─── WORKING DATA

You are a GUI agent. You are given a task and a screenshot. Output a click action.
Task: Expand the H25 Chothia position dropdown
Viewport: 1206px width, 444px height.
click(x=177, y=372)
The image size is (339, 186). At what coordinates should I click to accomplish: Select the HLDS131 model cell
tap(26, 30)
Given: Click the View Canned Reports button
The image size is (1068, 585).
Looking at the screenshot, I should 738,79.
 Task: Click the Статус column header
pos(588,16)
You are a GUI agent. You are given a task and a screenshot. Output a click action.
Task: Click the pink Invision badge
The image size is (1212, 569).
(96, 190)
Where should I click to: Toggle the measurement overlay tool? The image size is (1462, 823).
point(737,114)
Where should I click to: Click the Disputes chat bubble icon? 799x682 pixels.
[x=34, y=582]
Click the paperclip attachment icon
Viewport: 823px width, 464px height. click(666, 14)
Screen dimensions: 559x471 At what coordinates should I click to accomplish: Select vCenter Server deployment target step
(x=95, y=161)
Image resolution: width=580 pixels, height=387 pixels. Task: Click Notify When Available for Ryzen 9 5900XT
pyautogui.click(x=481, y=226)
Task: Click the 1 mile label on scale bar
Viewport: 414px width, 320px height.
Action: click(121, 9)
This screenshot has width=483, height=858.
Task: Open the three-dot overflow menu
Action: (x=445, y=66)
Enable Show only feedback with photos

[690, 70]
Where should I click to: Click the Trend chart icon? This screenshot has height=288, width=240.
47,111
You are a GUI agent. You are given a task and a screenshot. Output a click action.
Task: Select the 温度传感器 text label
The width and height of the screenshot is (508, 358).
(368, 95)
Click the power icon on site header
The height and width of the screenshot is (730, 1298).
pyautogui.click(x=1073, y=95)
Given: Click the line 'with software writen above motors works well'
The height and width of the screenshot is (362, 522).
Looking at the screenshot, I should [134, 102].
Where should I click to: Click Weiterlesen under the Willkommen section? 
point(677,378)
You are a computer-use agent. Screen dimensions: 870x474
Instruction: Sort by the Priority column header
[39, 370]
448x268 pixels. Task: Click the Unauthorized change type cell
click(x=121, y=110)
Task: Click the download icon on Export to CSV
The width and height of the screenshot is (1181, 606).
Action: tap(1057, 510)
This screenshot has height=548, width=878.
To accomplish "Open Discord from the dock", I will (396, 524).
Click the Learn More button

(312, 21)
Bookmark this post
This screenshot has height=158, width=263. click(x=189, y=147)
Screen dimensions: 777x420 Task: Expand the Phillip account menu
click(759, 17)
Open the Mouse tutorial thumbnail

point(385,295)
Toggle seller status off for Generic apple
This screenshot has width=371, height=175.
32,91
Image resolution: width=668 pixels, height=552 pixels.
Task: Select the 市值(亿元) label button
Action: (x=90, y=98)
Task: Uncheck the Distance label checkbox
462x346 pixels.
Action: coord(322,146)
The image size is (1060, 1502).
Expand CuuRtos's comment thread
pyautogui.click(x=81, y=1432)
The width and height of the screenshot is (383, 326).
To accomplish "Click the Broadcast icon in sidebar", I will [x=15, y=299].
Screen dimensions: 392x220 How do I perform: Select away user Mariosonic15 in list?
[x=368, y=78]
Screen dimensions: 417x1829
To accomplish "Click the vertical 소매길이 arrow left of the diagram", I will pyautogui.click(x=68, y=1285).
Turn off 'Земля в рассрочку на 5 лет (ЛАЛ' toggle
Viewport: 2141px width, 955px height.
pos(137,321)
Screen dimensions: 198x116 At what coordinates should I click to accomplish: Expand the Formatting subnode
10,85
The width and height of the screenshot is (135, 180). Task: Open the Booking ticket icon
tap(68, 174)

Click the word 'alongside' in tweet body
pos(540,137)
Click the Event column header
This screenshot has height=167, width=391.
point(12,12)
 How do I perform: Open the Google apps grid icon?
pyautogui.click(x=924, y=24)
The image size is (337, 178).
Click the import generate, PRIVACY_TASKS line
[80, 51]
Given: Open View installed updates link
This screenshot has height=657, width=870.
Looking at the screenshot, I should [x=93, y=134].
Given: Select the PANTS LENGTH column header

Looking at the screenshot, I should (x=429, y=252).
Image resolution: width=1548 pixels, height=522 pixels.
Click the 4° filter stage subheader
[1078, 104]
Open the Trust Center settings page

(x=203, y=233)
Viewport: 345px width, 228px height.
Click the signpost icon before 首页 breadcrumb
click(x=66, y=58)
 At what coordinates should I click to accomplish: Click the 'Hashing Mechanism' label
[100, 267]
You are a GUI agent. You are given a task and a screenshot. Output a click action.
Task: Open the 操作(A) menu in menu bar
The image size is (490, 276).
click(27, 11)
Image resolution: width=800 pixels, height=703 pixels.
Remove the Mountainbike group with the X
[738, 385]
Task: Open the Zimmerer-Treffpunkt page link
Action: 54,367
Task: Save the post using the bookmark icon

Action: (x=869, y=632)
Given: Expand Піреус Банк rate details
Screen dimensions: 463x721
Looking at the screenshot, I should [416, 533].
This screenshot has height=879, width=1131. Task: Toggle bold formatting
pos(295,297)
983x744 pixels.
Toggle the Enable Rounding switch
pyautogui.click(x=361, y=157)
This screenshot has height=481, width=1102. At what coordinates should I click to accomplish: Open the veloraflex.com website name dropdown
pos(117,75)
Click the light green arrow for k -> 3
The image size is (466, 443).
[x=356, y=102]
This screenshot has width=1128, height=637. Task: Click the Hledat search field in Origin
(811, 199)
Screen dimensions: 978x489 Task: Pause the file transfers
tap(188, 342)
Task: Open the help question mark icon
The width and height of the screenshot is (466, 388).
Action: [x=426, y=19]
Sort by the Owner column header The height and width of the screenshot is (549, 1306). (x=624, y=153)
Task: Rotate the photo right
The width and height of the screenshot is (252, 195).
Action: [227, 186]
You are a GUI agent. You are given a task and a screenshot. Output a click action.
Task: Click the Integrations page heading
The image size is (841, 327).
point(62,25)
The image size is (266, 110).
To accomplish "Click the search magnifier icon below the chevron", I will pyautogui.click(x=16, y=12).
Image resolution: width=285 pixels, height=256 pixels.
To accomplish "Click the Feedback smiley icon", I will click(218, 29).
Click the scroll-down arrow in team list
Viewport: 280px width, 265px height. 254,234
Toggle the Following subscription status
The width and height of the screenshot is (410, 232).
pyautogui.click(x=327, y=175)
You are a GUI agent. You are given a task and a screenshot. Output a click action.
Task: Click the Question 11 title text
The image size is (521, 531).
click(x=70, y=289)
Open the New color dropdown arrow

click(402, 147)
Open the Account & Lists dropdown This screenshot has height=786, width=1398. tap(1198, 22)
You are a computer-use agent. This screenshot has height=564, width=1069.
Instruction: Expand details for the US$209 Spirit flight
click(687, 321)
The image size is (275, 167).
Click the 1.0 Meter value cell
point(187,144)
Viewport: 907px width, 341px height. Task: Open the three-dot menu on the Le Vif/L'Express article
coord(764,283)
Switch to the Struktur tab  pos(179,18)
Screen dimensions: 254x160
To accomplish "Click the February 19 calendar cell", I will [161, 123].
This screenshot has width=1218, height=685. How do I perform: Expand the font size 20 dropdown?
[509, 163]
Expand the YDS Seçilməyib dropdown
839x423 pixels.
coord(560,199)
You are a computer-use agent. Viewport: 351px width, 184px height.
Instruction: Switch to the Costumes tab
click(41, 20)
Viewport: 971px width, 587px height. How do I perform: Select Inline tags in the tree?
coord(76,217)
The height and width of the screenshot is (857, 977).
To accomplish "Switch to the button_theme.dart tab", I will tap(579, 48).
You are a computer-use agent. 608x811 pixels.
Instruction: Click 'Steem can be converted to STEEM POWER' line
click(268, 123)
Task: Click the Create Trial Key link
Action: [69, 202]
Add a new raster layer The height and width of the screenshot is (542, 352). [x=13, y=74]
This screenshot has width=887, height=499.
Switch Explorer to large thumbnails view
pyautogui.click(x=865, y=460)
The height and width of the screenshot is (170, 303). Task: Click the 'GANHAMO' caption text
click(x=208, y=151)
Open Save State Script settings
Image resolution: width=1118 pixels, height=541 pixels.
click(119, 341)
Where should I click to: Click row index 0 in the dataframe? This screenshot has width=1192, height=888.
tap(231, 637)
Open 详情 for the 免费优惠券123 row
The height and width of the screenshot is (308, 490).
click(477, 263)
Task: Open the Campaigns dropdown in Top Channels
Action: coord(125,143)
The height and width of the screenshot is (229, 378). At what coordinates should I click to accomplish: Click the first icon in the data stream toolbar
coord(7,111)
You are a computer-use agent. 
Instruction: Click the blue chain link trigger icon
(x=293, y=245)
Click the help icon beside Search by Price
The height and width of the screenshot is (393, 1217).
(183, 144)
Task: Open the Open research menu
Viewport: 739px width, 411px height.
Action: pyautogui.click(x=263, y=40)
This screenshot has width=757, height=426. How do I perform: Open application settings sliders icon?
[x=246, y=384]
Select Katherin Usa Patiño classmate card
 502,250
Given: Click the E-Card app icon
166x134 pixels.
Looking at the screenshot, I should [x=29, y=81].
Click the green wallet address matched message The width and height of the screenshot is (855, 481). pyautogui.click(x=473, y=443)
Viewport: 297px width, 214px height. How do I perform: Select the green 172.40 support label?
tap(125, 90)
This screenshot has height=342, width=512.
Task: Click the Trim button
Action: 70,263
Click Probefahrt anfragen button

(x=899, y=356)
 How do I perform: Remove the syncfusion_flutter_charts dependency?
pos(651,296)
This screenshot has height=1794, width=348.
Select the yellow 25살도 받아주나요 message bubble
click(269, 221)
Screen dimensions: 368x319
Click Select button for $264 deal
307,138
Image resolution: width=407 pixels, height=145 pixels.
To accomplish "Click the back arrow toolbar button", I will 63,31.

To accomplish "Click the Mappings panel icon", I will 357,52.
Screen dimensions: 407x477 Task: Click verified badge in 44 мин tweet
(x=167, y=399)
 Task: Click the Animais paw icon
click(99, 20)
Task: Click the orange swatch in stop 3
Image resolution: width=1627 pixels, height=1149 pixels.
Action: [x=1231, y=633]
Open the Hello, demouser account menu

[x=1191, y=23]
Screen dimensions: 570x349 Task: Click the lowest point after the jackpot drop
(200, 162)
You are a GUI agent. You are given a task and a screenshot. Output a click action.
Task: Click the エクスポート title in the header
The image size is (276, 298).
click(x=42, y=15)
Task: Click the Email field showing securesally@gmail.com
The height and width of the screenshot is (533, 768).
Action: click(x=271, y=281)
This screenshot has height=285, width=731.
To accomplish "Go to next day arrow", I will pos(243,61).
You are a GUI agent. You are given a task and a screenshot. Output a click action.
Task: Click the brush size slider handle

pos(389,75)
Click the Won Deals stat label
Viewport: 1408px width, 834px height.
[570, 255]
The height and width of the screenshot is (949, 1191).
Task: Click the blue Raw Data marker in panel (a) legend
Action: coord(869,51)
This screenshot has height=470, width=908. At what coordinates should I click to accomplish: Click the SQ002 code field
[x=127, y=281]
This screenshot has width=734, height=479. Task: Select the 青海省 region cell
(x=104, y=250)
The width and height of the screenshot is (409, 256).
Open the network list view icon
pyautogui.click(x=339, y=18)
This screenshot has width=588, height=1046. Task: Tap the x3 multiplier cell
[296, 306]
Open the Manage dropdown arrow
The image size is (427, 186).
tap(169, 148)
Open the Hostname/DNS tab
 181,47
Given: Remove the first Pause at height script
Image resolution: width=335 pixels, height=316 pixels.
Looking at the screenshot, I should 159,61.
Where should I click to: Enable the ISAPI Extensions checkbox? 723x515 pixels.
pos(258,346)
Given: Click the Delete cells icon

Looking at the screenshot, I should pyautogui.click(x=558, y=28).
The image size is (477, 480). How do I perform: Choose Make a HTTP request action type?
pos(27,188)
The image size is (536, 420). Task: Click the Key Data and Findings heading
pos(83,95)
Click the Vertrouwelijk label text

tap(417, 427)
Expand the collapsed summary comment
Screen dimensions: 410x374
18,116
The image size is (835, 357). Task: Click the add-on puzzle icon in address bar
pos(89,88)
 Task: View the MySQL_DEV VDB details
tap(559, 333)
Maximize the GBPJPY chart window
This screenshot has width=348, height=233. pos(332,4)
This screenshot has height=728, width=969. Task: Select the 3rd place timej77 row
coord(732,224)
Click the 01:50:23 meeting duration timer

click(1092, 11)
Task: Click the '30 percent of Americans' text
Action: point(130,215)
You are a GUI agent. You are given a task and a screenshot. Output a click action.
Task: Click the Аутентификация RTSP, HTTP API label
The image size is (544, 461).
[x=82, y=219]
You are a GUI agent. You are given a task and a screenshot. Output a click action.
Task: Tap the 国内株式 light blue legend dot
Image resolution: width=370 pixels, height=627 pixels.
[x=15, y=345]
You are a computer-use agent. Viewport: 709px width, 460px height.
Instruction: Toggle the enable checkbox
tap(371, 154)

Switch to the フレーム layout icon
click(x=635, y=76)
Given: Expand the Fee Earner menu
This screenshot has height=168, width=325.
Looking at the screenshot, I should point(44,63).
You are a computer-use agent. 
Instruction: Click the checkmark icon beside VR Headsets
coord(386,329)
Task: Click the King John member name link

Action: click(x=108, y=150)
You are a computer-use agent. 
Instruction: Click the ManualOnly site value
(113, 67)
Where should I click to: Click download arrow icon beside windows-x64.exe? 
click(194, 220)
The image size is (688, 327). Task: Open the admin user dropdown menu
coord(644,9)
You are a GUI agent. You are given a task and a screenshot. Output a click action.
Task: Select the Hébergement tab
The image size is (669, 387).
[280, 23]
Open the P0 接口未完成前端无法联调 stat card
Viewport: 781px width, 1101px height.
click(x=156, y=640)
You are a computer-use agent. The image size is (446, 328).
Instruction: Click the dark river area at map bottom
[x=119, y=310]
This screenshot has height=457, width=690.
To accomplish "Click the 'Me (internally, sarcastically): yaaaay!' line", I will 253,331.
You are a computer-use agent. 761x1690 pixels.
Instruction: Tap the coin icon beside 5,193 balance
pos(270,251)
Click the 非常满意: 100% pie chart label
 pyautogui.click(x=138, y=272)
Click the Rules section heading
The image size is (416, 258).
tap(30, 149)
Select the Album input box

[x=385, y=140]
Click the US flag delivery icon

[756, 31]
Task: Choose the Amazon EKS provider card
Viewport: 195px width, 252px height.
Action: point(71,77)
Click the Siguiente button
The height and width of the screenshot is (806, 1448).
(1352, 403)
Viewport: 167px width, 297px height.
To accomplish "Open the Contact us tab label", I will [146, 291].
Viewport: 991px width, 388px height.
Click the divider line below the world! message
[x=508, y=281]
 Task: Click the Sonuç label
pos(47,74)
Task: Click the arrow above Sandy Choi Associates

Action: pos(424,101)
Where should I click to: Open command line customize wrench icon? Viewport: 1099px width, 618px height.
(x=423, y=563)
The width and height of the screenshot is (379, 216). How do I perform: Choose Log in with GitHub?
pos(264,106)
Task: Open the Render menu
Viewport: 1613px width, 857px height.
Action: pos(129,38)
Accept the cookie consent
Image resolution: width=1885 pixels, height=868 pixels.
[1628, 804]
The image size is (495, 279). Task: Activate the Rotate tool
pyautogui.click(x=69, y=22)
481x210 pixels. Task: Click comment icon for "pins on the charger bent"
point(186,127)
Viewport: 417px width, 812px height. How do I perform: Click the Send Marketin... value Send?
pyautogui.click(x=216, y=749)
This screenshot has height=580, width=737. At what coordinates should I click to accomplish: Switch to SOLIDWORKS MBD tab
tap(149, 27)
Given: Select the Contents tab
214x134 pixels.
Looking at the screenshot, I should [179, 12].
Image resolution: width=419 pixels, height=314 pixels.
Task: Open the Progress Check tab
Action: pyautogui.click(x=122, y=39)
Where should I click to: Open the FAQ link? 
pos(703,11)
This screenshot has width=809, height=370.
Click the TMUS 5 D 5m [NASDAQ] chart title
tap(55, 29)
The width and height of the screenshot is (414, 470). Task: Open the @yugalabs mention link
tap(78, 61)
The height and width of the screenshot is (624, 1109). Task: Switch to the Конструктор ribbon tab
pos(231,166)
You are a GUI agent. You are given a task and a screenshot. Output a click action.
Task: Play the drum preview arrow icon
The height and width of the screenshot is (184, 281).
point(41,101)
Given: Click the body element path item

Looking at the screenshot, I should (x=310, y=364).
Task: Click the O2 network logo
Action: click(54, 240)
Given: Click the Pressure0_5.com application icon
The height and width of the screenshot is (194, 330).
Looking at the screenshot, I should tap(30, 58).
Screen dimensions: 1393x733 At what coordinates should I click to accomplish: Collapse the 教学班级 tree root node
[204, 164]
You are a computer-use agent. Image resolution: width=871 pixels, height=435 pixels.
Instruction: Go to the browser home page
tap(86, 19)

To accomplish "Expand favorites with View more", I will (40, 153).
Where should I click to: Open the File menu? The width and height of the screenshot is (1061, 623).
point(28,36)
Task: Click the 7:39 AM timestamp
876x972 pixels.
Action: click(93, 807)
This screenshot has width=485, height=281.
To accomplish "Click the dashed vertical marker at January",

──────

### TASK BRIEF
Wherever the word "computer" appears in a line of the data above, copy that line.

### WRITTEN RESPONSE
You are a computer-use agent. Screen dimensions: 870x474
You are a computer-use agent. This screenshot has height=564, width=1069.
You are a computer-use agent. Viewport: 351px width, 184px height.
You are a computer-use agent. 608x811 pixels.
You are a computer-use agent. 
You are a computer-use agent. Viewport: 709px width, 460px height.
You are a computer-use agent. 
You are a computer-use agent. 
You are a computer-use agent. The image size is (446, 328).
You are a computer-use agent. 761x1690 pixels.
You are a computer-use agent. Image resolution: width=871 pixels, height=435 pixels.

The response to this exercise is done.